Question

Calc II Question

Find the volume of the solid obtained by rotating the region bonded bt the given curves about the specified line.

Y = e^-x
Y = 1
X = 2
About the Y = 2

Answer 1

`\displaystyle (\pi(5e^4+8e^2-1))/(2e^4)\approx9.526`

Explanation:

This can be solved with either the washer (easier) or the shell method (harder). For the disk/washer method, the slice is perpendicular to the axis of revolution, whereas, for the shell method, the slice is parallel to the axis of revolution. I'll show how to do it with both:

Shell Method (Horizontal Axis)

`\displaystyle V=2\pi\int^d_cr(y)h(y)\,dy`

Radius:
`r(y)=2-y` (distance from y=2 to x-axis)

Height:
`h(y)=2-(-\ln y)=2+\ln y` (
`y=e^(-x)` is the same as
`x=-\ln y`)

Bounds:
`[c,d]=[e^(-2),1]` (plugging x-bounds in gets you this)

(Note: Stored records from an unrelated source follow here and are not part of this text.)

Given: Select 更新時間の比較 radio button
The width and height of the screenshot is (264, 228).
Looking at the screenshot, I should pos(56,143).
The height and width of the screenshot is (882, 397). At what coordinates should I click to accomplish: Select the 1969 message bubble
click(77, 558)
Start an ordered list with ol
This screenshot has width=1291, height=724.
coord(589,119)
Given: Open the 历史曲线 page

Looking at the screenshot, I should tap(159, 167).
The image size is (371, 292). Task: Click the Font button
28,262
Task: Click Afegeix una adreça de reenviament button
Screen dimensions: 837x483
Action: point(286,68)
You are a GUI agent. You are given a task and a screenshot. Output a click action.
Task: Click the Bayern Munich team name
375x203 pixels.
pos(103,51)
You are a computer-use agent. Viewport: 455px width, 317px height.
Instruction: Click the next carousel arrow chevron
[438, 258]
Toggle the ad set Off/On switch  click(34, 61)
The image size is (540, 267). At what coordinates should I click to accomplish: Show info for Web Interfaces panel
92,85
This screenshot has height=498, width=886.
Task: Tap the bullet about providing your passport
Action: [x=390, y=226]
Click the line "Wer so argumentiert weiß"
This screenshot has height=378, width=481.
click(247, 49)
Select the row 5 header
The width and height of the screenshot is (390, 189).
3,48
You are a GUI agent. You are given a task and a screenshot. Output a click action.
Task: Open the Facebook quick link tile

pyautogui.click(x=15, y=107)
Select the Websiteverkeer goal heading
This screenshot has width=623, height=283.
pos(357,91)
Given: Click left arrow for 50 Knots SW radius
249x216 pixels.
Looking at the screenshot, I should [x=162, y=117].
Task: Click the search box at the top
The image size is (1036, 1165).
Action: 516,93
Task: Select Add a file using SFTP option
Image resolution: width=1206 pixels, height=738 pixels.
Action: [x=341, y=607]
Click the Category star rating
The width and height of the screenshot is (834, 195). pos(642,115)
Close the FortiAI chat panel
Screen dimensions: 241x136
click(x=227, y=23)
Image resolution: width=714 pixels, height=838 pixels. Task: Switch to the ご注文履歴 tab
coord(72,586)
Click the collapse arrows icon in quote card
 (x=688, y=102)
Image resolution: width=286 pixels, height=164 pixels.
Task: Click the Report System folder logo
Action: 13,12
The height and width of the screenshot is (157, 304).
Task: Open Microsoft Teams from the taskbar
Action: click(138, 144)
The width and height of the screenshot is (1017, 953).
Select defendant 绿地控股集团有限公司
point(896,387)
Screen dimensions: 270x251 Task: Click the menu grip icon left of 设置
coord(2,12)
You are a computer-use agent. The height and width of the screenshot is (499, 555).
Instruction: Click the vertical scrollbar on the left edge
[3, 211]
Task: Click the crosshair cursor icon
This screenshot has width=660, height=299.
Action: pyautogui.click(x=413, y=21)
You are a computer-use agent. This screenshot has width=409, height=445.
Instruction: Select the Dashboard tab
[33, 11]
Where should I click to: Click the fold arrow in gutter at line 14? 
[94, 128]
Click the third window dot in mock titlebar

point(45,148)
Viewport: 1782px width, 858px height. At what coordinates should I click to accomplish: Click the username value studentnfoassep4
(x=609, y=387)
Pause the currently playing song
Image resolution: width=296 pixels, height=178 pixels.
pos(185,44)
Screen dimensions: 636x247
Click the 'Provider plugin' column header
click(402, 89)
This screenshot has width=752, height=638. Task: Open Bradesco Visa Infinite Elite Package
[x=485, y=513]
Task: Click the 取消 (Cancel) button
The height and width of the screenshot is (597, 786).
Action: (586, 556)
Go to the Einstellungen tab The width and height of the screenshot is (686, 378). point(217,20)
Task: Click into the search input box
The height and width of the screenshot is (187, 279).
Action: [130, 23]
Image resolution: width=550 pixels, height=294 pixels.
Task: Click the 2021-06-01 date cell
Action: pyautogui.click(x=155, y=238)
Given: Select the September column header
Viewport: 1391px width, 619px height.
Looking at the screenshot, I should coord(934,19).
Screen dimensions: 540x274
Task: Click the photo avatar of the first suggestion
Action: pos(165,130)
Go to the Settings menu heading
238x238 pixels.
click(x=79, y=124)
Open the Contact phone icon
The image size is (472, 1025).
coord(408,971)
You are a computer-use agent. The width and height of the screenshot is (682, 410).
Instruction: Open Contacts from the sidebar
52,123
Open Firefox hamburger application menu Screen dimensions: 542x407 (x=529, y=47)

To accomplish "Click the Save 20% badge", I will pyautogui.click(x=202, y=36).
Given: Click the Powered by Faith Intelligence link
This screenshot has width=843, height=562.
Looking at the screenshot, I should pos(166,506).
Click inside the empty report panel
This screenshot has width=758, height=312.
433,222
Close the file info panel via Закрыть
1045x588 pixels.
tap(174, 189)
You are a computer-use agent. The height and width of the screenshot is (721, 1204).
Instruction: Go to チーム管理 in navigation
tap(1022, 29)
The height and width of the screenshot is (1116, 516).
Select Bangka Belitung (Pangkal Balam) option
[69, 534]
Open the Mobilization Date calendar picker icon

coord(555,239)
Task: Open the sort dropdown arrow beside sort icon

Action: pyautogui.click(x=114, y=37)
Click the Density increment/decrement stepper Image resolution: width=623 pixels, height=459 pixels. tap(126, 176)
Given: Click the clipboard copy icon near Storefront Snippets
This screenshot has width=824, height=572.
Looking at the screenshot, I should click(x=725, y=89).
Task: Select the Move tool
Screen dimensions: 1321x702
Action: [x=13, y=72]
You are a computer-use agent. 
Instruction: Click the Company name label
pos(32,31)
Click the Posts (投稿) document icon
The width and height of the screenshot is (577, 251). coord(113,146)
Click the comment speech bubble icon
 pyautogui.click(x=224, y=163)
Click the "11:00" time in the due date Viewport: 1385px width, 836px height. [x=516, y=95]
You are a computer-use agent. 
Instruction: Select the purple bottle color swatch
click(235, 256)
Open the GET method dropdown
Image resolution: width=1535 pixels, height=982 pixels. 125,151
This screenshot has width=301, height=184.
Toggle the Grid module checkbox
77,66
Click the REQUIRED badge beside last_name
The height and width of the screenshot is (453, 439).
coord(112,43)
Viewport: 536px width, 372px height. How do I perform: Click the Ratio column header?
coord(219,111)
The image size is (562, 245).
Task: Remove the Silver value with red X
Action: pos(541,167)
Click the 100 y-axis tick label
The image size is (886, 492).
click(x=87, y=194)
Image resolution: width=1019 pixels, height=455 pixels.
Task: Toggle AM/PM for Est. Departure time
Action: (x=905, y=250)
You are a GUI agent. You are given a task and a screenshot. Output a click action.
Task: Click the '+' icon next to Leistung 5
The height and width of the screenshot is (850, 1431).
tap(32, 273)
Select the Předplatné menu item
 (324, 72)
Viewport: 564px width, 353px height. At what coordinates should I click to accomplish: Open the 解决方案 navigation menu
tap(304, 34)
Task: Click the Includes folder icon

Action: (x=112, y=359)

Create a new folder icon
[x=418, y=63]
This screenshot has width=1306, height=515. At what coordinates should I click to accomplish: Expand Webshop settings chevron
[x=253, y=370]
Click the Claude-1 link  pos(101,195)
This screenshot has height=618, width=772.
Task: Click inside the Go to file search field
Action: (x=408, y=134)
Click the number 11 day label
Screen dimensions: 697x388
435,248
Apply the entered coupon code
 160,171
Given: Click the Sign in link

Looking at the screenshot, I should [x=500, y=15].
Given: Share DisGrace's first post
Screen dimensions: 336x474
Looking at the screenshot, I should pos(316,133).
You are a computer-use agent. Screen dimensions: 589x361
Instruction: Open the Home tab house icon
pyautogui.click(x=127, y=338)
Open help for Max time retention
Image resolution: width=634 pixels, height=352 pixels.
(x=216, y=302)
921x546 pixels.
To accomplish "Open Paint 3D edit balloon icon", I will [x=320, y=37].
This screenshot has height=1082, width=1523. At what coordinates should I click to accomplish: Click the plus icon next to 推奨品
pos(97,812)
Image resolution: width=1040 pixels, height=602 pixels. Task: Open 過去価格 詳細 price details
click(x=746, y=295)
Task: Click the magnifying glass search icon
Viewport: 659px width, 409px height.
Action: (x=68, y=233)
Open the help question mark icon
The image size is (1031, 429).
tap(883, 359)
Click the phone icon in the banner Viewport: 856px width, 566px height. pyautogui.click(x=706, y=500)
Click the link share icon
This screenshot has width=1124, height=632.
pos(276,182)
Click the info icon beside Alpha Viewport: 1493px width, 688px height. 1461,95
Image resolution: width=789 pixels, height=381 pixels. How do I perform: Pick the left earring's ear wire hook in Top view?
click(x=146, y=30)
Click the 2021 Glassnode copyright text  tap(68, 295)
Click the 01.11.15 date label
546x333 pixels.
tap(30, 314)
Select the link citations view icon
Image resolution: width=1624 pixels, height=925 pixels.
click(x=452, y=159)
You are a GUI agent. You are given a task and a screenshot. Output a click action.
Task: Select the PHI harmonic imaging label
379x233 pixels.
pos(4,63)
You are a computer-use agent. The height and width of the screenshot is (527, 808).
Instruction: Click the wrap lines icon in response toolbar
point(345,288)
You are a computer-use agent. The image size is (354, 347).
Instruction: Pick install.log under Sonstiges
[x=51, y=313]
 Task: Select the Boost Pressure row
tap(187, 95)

Plugging in our integral, we get:

`\displaystyle V=2\pi\int^1_(e^(-2))(2-y)(2+\ln y)\,dy=(\pi(5e^4+8e^2-1))/(2e^4)\approx9.526`

Washer Method (Parallel to x-axis)

`\displaystyle V=\pi\int^b_a\biggr(R(x)^2-r(x)^2\biggr)\,dx`

Outer Radius:
`R(x)=2-e^(-x)` (distance between
`y=2` and
`y=e^(-x)`)

Inner Radius:
`r(x)=2-1=1` (distance between
`y=2` and
`y=1`)

Bounds:
`[a,b]=[0,2]`

Plugging in our integral, we get:

`\displaystyle V=\pi\int^2_0\biggr((2-e^(-x))^2-1^2\biggr)\,dx\\\\V=\pi\int^2_0\biggr((4-4e^(-x)+e^(-2x))-1\biggr)\,dx\\\\V=\pi\int^2_0(3-4e^(-x)+e^(-2x))\,dx\\\\V=\pi\biggr(3x+4e^(-x)-(1)/(2)e^(-2x)\biggr)\biggr|^2_0\\\\V=\pi\biggr[\biggr(3(2)+4e^(-2)-(1)/(2)e^(-2(2))\biggr)-\biggr(3(0)+4e^(-0)-(1)/(2)e^(-2(0))\biggr)\biggr]\\\\V=\pi\biggr[\biggr(6+4e^(-2)-(1)/(2)e^(-4)\biggr)-\biggr(4-(1)/(2)\biggr)\biggr]`

`\displaystyle V=\pi\biggr[\biggr(6+4e^(-2)-(1)/(2)e^(-4)\biggr)-(7)/(2)\biggr]\\\\V=\pi\biggr((5)/(2)+4e^(-2)-(1)/(2)e^(-4)\biggr)\\\\V=\pi\biggr((5)/(2)+(4)/(e^2)-(1)/(2e^4)\biggr)\\\\V=\pi\biggr((5e^4)/(2e^4)+(8e^2)/(2e^4)-(1)/(2e^4)\biggr)\\\\V=\pi\biggr((5e^4+8e^2-1)/(2e^4)\biggr)\\\\V=(\pi(5e^4+8e^2-1))/(2e^4)\approx9.526`

Use your best judgment when deciding on what method you use when visualizing the solid, but I hope this helped!